GIVEN EXERCISE 1 =>
Copy the rows verbatim, from the start of the rows through the line containing "Action: 740,128".

EXTRACT PROVIDED =>
--- START ---

School board member speaks out

A school board member responded to my current piece in the Times Union, this is her note and my responce unedited. I'll let you be the judge.

Dear Mr. Guerrieri:

I am writing to you in response to your letter to the editor regarding the members of the Duval County School Board's visit to Jean Ribault High School. I found your letter to be not only factually inaccurate but also potentially detrimental to the Jean Ribault High School family. Your letter feed into many stereotypes regarding the Ribault High community and the public perception that there are not diverse high performing students in the school. I must admit that I was surprised when I saw your letter because you had not struck me as someone who would form superficial, snap judgments about any school or its students.

Your letter starts off by saying that we did not meet with a truly representative sample of students at Ribault High. I found that assessment to be particularly odd in light of the fact that we meet with a group of students remarkably similar to the group of students we meet at your school, Ed White, in the spring of last school year. Just as was done at Ed White and Terry Parker High School, we allowed the school based administrator and his faculty to select the students that represented a true cross section of the school and that was the group of students we met with. Your letter would suggest that Ribault High does not have a cross section of diverse high achieving students but rather a monolith of students who all need remediation.

The next point you raise is this view that the visit to Ribault High School is the only visit by board members to schools. As a member of the board for almost eight years, the mother of four children who have all matriculated in the Duval County Public Schools during my tenure on the board, the wife of a teacher at Ribault High School, and the daughter of a former long time Duval County Public School teacher, I have always been engaged and active in our district's schools and have spent time working in and with them every week of my tenure on the board and prior to. My experience with the schools is remarkably similar to the level of involvement by each member of the Duval County School Board.

Whether I have tutored students one-on-one or in small groups for ACT/SAT test to prepare them to obtain concordant scores or achieve satisfactory admission scores for college, or cooked meals for entire members of the football team, or meet with groups of teachers, parents, and administrators in schools to address concerns, advised parents/guardians of curricular implications for their children, or talked with various faith based and civic organizations, I worked to ensure that my decisions as a board member were truly representative of the community that elected me.

My vision when initially running for office was to help instill the pride and high quality instruction back in my alma mater, Jean Ribault High School, and to prepare young people all over this district to match their infinite potential with steller academic performance. As I leave the board, some of my dreams as a member have been actualized and others have much work yet to be done. Nevertheless, I know that through grace my time was well spent.

As I return back to my private life as a wife, mother, attorney, educator, and servant oriented civic citizen, I will continue to work to ensure that the Duval County Public School District addresses the needs of all of its students. I am hopeful that teachers like you will continue to call attention to the areas where we need to improve; however, I would hope that your message comes from a positive place and is based on factually accurate information.

--- END ---

DATA RECORDS =>
--- START ---

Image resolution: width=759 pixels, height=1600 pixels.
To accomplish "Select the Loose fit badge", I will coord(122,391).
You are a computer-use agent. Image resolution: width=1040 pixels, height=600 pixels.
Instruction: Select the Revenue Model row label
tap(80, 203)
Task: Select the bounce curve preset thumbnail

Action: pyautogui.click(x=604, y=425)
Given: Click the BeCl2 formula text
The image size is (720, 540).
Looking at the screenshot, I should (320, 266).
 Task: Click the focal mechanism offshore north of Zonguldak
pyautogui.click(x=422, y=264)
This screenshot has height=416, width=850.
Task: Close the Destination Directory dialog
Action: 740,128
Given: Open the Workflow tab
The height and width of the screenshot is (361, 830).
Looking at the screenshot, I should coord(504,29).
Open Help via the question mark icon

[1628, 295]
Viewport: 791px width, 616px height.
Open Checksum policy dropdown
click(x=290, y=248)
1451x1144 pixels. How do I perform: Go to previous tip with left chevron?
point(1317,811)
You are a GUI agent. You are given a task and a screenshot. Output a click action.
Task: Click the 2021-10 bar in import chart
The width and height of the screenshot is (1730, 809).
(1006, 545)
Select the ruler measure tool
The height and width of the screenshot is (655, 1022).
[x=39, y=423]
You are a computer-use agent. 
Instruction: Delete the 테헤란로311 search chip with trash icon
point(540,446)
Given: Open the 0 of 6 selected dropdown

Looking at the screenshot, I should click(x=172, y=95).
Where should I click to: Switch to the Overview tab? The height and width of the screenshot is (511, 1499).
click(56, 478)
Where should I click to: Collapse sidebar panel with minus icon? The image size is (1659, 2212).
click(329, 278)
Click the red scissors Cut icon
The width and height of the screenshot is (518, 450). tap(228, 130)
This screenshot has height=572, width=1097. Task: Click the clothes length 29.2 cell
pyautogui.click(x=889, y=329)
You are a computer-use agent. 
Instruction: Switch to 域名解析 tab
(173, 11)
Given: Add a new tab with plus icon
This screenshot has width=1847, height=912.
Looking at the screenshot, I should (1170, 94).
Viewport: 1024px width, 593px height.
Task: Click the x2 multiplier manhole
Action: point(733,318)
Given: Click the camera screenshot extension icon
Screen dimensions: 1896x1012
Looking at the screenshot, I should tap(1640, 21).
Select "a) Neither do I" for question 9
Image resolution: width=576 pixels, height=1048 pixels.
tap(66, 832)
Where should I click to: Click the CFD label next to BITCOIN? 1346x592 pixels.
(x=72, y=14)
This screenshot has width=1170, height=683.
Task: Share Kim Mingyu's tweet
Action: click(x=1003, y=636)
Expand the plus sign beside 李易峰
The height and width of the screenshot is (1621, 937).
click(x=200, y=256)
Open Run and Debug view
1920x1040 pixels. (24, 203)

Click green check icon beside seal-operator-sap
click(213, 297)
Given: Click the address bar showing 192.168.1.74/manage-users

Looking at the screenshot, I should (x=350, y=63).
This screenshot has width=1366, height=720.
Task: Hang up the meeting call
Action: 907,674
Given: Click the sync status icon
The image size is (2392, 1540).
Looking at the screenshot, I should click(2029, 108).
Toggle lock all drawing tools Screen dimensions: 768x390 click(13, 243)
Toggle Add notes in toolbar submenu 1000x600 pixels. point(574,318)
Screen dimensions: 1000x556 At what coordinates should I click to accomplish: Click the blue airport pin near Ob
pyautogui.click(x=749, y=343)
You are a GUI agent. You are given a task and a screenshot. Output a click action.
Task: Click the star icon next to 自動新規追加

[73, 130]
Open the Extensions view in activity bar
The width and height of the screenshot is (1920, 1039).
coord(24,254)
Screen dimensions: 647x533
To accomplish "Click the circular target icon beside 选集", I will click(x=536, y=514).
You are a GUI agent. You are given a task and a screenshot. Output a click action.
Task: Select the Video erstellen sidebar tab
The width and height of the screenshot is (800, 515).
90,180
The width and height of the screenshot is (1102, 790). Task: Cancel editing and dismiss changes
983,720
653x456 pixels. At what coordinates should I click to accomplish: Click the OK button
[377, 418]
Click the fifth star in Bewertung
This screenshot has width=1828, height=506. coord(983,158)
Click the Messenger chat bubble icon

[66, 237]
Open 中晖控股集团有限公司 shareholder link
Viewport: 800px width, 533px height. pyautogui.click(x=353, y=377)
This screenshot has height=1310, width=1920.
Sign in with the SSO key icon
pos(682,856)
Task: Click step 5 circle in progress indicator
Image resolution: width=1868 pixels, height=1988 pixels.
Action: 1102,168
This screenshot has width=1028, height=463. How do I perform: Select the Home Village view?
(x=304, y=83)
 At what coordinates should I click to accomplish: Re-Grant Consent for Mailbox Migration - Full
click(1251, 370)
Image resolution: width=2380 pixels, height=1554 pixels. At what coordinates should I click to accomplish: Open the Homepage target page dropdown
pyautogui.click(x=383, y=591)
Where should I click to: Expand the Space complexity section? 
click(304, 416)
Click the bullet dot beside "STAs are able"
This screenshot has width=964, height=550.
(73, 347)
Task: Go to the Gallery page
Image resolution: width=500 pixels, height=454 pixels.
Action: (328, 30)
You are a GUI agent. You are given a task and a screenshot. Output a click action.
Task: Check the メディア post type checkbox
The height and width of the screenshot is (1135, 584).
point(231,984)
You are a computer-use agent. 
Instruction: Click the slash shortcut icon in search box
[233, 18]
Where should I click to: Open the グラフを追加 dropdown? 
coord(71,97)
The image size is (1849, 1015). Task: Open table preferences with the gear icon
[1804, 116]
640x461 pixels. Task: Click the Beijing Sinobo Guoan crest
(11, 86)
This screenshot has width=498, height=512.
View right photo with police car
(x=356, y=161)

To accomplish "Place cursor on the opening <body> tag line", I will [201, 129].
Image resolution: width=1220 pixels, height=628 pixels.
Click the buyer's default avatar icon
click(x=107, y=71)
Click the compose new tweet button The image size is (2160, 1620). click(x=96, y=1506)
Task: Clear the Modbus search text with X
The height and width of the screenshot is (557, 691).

--- END ---

GIVEN EXERCISE 2 =>
In the school board member's letter, how long has the writer served on the board?

CORRECT RESPONSE 1 =>
Image resolution: width=759 pixels, height=1600 pixels.
To accomplish "Select the Loose fit badge", I will coord(122,391).
You are a computer-use agent. Image resolution: width=1040 pixels, height=600 pixels.
Instruction: Select the Revenue Model row label
tap(80, 203)
Task: Select the bounce curve preset thumbnail

Action: pyautogui.click(x=604, y=425)
Given: Click the BeCl2 formula text
The image size is (720, 540).
Looking at the screenshot, I should (320, 266).
 Task: Click the focal mechanism offshore north of Zonguldak
pyautogui.click(x=422, y=264)
This screenshot has height=416, width=850.
Task: Close the Destination Directory dialog
Action: 740,128

CORRECT RESPONSE 2 =>
Almost eight years.